A deux pas de la plage de sable fin, des chevaux broutaient la bonne herbe au pâturage. Un jeune homme, musclé, en culotte de lin, les cheveux noirs comme la nuit, étendait tranquillement des vêtements sur les fils tendus entre deux tentes montées à la va-vite. Quelques poissons rôtissaient sur un feu allumé à proximité de l'eau, et dans laquelle barbotait un homme aux cheveux si blonds qu'ils paraissaient presque blancs. Les yeux écarquillées, Drielle vit le blondinet plonger ses deux mains dans l'eau et en ressortir un gros poisson. Il éclata de rire, héla son compagnon, puis lui jeta sa prise. Le brun, dégainant un coutelas avec une rapidité incroyable, le transperça en vol, le vida et l'accrocha avec les autres poissons en train de cuire. La jeune femme hésitait à se joindre à eux, quand, surgis d'au-delà des vertes pâtures, dix ou douze cavaliers, sabres au clair, chargèrent le petit campement.
Le brun se saisit de deux épées, en lança une à son compagnon et attendit que le premier cheval arrive à sa hauteur. Il esquiva le coup porté et répliqua d'une attaque qui désarçonna son agresseur. Il prit à peine le temps de l'occire avant de reprendre le combat. De son côté, le blond, se portant au secours de son ami, s'élança vers un rocher, s'en servit comme d'un tremplin et atterrit sur l'un des cavaliers, le faisant tomber à terre. Il réussit cependant, avec une dextérité époustouflante, à rester sur le dos de l'animal qu'il talonna afin de se porter à la rencontre des autres, les chargeant, non comme s'il avait été seul contre une demi-douzaine, mais comme s'il menait une armée à la bataille.
Drielle observait la scène du haut de son promontoire, quand deux cavaliers s'approchèrent. Elle se jeta sur eux, décidant arbitrairement de porter secours à ceux qui avaient été agressés. Elle emporta les deux dans sa chute et se releva dans le même geste. Elle n'eut que le temps de lever son épée pour se protéger d'un coup venant d'un autre cavalier, destiné à la tuer, avant que ses adversaires ne se reprennent. Mettant à profit les leçons de son père, elle s'en débarrassa facilement. Même s'ils étaient plus nombreux, ils se révélaient nettement moins adroits qu'elle à l'épée.

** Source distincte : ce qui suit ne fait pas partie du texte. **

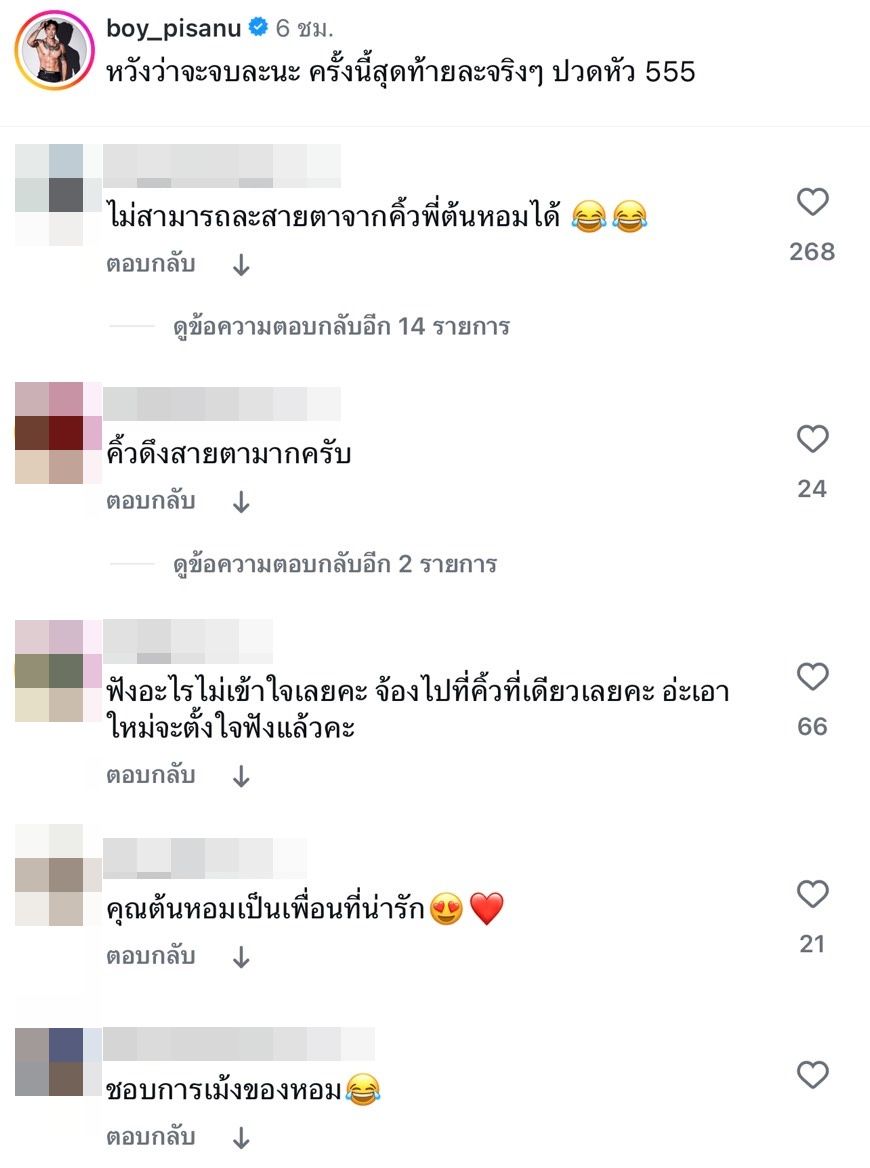Heart the comment with 21 likes
Image resolution: width=870 pixels, height=1168 pixels.
pos(813,894)
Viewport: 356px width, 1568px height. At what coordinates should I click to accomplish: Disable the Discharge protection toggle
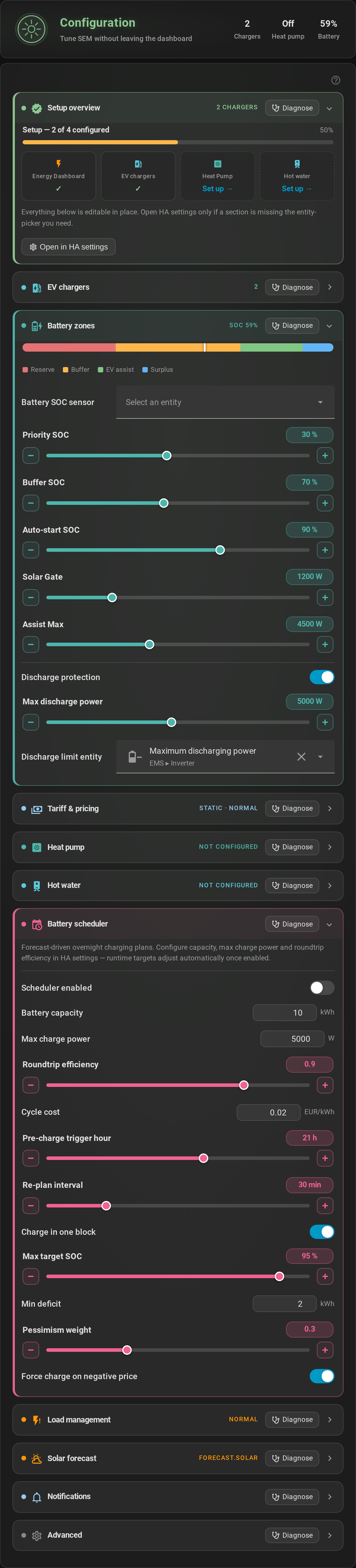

Un seul d'entre eux se révéla être coriace. Il excellait dans l'art du combat et elle ne put éviter d'être touchée à trois reprises. Ces blessures n'étaient que superficielles, mais chacun de ses coups aurait pu être mortel. Alors elle joua le tout pour le tout. Elle se fendit, feintant un coup au cœur. Tandis que son adversaire amorçait sa parade, d'un mouvement de poignet elle fit passer l'arme dans sa main gauche, lancée en avant. Ses doigts se refermèrent sur la poignée de l'épée et elle plongea le fil dans le ventre découvert par la parade inutile. Quand elle retira sa lame du corps de son adversaire, son âme suivit le même chemin. Elle remercia silencieusement son père qui venait de lui sauver la vie par ses enseignements.

Le dernier agresseur en fuite, le blond avança, la lame en avant, vers Drielle. Celle-ci, méfiante, se mit en garde. Avec un sourire narquois, il fit une révérence qui n'avait pas sa place sur un champ de bataille.
– Ma dame, nous vous remercions. Sans vous, ces scélérats nous auraient donné quelque fil à retordre. Avec vous, ils n'avaient aucune chance. Qui que vous soyez, nous vous invitons à partager notre repas.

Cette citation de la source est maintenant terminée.